Ono no Komachi and Fujiwara no Kanesuke
- Source:
- ukiyo-e.org
Description
This pairing of Ono no Komachi and Fujiwara no Kanesuke by Chobunsai Eishi, held in the Honolulu Museum of Art (accession 3026) and indexed through [ukiyo-e](/glossary/ukiyo-e).org, joins two famous Heian poets in a double portrait of the kind that Sanjurokkasen and rokkasen series often produced. Komachi, the legendary poet-beauty whose life and afterlife became one of the most enduring narrative cycles in Japanese culture, is here matched with Kanesuke, a tenth-century courtier-poet of the early imperial canon.
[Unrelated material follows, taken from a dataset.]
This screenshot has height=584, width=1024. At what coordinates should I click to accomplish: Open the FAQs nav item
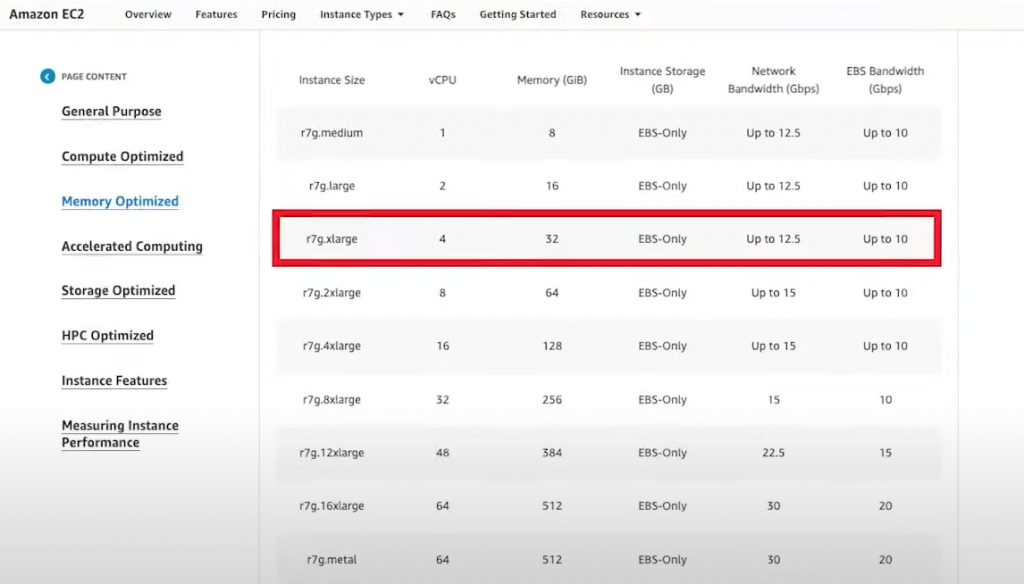[x=443, y=15]
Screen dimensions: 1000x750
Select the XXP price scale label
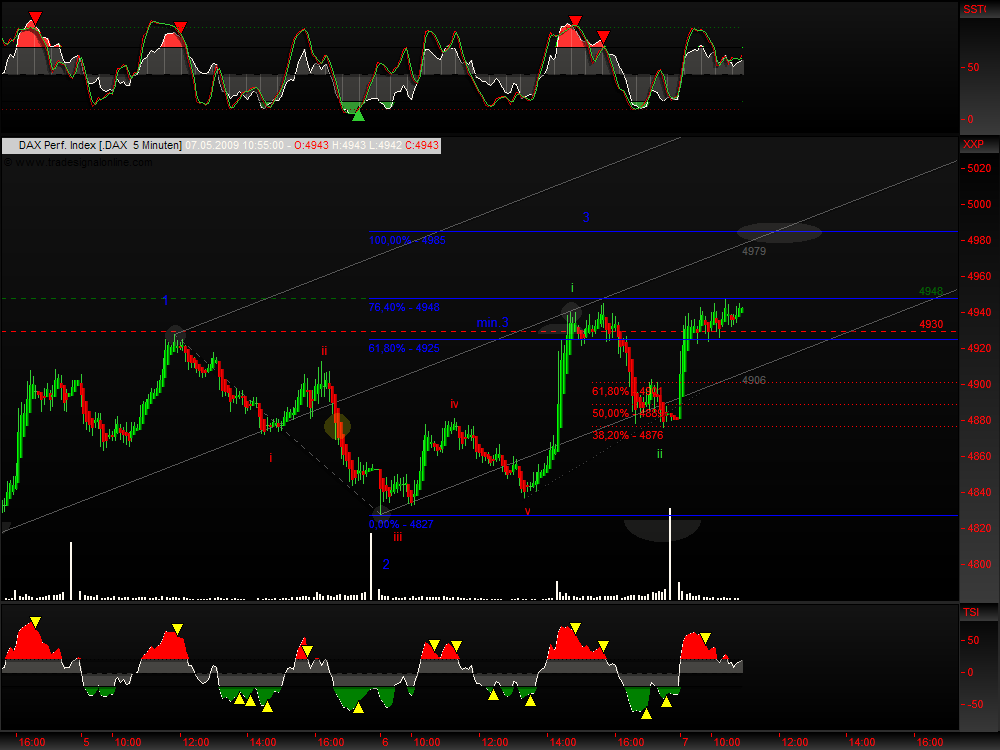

Eishi's interest in such material, both pure poet portraits and mitate that paired classical poets with contemporary Yoshiwara courtesans, is one of the defining features of his oeuvre, and it set him apart from contemporaries less invested in literary subjects. The Kano-trained ukiyo-e he developed during apprenticeship to Kano Eisen'in Michinobu and his service as a painter to the shogun Tokugawa Ieharu equipped him with the iconographic literacy and academic figure discipline that double poet portraits required. The slender elongated figures, long calm contour lines, and restrained palette characteristic of his Edo [bijin-ga](/glossary/bijin-ga) carry directly over into this classical material. The Honolulu Museum of Art record is the authoritative documentary anchor for publisher, signature variant, dating, and physical condition, and viewers should consult it for full provenance. The sheet illustrates how Eishi positioned classical literary memory and contemporary print culture within a single visual idiom.